▶ Problem description
The data below should be restated word for word, with every picture omitted.

◆ ◆ ◆

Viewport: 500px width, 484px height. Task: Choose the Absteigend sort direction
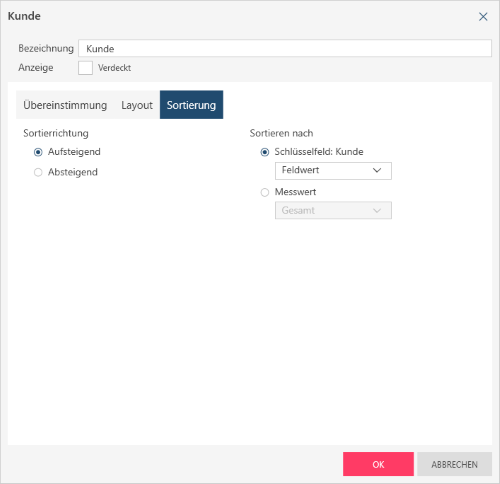pos(38,172)
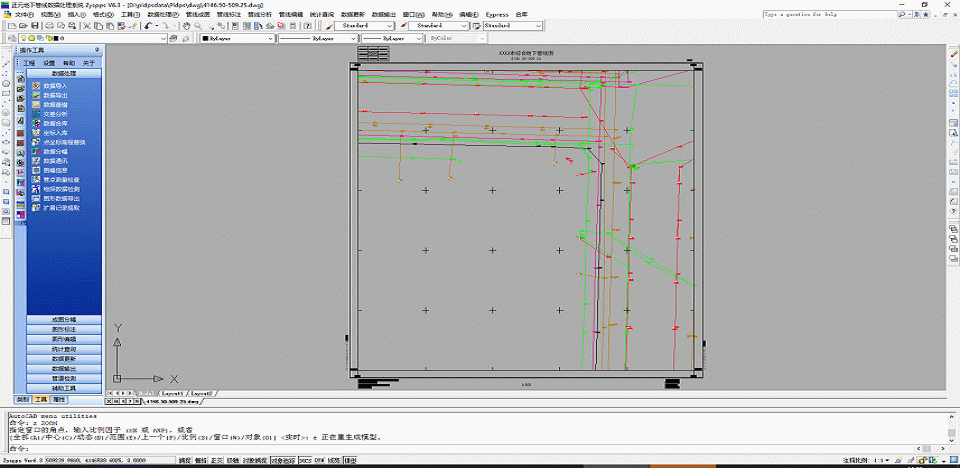Viewport: 960px width, 468px height.
Task: Click the 成图分幅 panel button
Action: (x=64, y=319)
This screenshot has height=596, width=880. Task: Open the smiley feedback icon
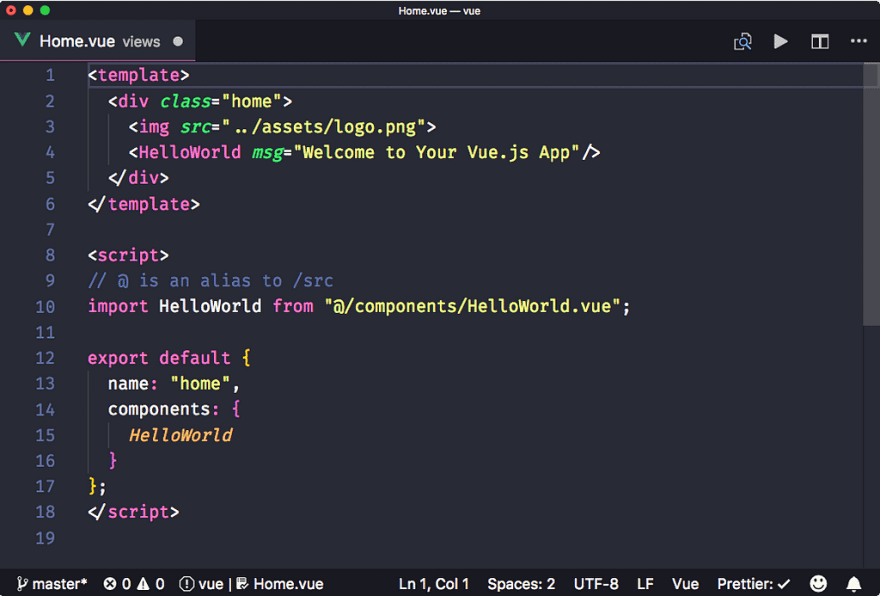[x=818, y=584]
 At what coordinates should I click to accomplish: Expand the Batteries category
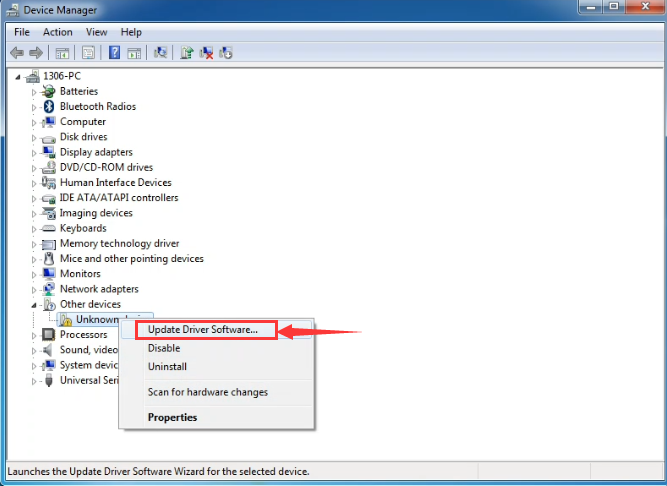34,92
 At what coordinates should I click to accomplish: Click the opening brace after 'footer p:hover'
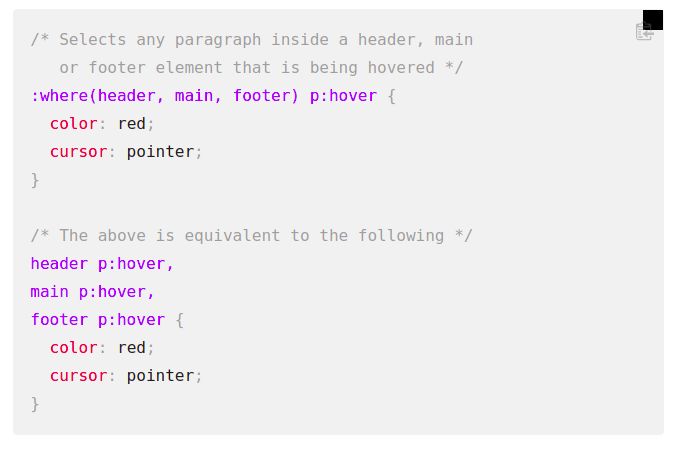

◆ ◆ ◆

▶ Task result
Viewport: 500px width, 484px height. Task: Choose the Absteigend sort direction
pos(38,172)
Viewport: 960px width, 468px height.
Task: Click the 成图分幅 panel button
Action: (x=64, y=319)
This screenshot has height=596, width=880. Task: Open the smiley feedback icon
[x=818, y=584]
 At what coordinates should I click to accomplish: Expand the Batteries category
34,92
 At what coordinates should I click to accomplish: Click the opening brace after 'footer p:hover'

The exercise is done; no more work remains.